— start —
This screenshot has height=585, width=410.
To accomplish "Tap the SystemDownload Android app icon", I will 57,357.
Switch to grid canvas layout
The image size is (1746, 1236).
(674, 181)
— end —
### Aim of the task
Please rewrite all of the items, replacing "accomplish" with "carry out" and leaving everything else unchanged.

### The answer
This screenshot has height=585, width=410.
To carry out "Tap the SystemDownload Android app icon", I will 57,357.
Switch to grid canvas layout
The image size is (1746, 1236).
(674, 181)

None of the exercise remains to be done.